`fr_regressor_v1` — full-reference VMAF score regressor (C1 baseline)¶

fr_regressor_v1 is the Wave-1 C1 baseline (full-reference scoring): a tiny MLP that maps libvmaf's classical 6-feature vector (adm2, vif_scale0..3, motion2) to a per-frame VMAF score. It is the neural-network sibling of the production vmaf_v0.6.1 SVR — same input, same target — packaged as a 67-op-allowlisted ONNX so it can run inside libvmaf's tiny-AI inference path on every supported execution provider (CPU / CUDA / OpenVINO / ROCm).

Status — refreshed 2026-05-20. Originally shipped 2026-04-29 (ADR-0249); refreshed after the May feature-extraction/default-path bugfix wave using runs/full_features_netflix_refresh_20260520.parquet. See ADR-0647.

What the output means¶

The model emits a single scalar feature score, one value per frame pair. Range matches vmaf_v0.6.1: [0, 100] typical, with > 100 clipped at the libvmaf level.

Value	Interpretation
0	Catastrophic distortion
~30	Heavily compressed, blocky
~60	Visible artefacts but watchable
~80	Near-transparent on consumer displays
100	Indistinguishable from the reference

PLCC against vmaf_v0.6.1 per-frame on the Netflix Public 9-fold LOSO hold-out is reported in model/tiny/fr_regressor_v1.json (sidecar field training.loso_mean_plcc). The ship gate is mean LOSO PLCC ≥ 0.95; the trainer refuses to overwrite the registry below that threshold.

Shipped checkpoint¶

Field	Value
Model name	`fr_regressor_v1`
Location	`model/tiny/fr_regressor_v1.onnx`
Sidecar	`model/tiny/fr_regressor_v1.json`
Architecture	`FRRegressor` (2-layer GELU MLP, hidden=64, dropout=0.1)
Input	`features` — `[N, 6]` float32, standardised (mean / std in sidecar)
Output	`score` — `[N]` float32, VMAF-scale
Feature order	`adm2, vif_scale0, vif_scale1, vif_scale2, vif_scale3, motion2`
ONNX opset	17
Training corpus	Netflix Public Dataset refresh table `runs/full_features_netflix_refresh_20260520.parquet` (11190 rows, 30 cols; source YUVs remain local-only)

**Extracted records**
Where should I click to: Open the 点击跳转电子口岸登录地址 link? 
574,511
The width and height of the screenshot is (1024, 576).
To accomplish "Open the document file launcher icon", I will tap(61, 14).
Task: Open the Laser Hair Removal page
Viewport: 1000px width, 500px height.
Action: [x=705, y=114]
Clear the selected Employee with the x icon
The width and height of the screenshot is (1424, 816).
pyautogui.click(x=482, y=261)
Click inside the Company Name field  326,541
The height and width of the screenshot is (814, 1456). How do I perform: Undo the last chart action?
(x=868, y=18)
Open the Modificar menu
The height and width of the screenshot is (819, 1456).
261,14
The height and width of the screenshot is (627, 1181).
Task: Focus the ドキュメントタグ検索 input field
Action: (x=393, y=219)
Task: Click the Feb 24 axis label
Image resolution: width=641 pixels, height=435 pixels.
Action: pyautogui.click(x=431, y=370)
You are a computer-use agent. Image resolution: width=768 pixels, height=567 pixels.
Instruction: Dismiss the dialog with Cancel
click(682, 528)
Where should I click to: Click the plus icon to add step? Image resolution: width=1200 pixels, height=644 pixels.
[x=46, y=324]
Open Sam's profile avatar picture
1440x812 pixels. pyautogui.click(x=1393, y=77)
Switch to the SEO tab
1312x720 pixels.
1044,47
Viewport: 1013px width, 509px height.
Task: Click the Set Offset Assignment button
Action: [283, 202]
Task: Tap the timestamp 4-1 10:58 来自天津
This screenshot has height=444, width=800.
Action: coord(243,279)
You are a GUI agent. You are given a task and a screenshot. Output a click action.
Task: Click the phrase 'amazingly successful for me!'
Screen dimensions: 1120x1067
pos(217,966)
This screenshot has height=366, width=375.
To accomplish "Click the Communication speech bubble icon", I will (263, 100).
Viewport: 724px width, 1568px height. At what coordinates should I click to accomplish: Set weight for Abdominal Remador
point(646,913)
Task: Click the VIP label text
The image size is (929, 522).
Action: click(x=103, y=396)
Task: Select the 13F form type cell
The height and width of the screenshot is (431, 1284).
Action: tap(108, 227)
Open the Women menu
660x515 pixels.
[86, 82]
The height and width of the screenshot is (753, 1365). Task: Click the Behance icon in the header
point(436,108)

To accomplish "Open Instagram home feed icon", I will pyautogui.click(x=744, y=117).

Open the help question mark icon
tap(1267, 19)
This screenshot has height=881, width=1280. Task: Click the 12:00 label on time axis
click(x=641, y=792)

**Problems and tasks**
**1)** Reproduce the listing from its first line through the line containing "(x=868, y=18)", both included, swapping "screenshot" for "capture" and leaving everything else unchanged.
**2)** Carry on the fr_regressor_v1 description from the point where it stops.
The fr_regressor_v1 description and the listing have no connection to each other.

**Answers by task**
**1)**
Where should I click to: Open the 点击跳转电子口岸登录地址 link? 
574,511
The width and height of the capture is (1024, 576).
To accomplish "Open the document file launcher icon", I will tap(61, 14).
Task: Open the Laser Hair Removal page
Viewport: 1000px width, 500px height.
Action: [x=705, y=114]
Clear the selected Employee with the x icon
The width and height of the capture is (1424, 816).
pyautogui.click(x=482, y=261)
Click inside the Company Name field  326,541
The height and width of the capture is (814, 1456). How do I perform: Undo the last chart action?
(x=868, y=18)

**2)**
Teacher	`vmaf_v0.6.1` per-frame score
Held-out PLCC	`0.9982 ± 0.0014` mean 9-fold LOSO
License	BSD-3-Clause-Plus-Patent (fork-local; checkpoint is non-redistributable Netflix data derivative — see Provenance below)
Exporter	`ai/scripts/train_fr_regressor.py`

The sidecar JSON pins the training-time per-feature mean / std vector under feature_mean / feature_std. Callers must standardise their input feature vector with the same statistics before invoking the graph — the standardisation is not baked into the ONNX so that downstream consumers can substitute a different feature pool without re-exporting.

The sidecar also carries run_provenance (ai-run-provenance-v1): the trainer entrypoint, parsed arguments, input parquet path/hash, and output model/sidecar/registry/metrics targets. The metrics JSON written by --metrics-out carries the same block, including failed ship-gate runs where no ONNX is exported.

2026-05-20 refresh metrics¶

Source	PLCC	SROCC	RMSE
BigBuckBunny	0.9962	0.6277	4.466
BirdsInCage	0.9993	0.9997	1.854
CrowdRun	0.9997	0.9998	1.005
ElFuente1	0.9992	0.9963	1.635
ElFuente2	0.9964	0.9969	3.169
FoxBird	0.9967	0.9954	2.352
OldTownCross	0.9992	0.9998	1.931
Seeking	0.9989	0.9962	1.982
Tennis	0.9982	0.9982	1.356

Summary: mean PLCC 0.9982 ± 0.0014, mean SROCC 0.9567 ± 0.1234, mean RMSE 2.194 ± 1.049. BigBuckBunny has weak rank ordering but high linear agreement; the C1 ship gate remains the ADR-0249 PLCC gate.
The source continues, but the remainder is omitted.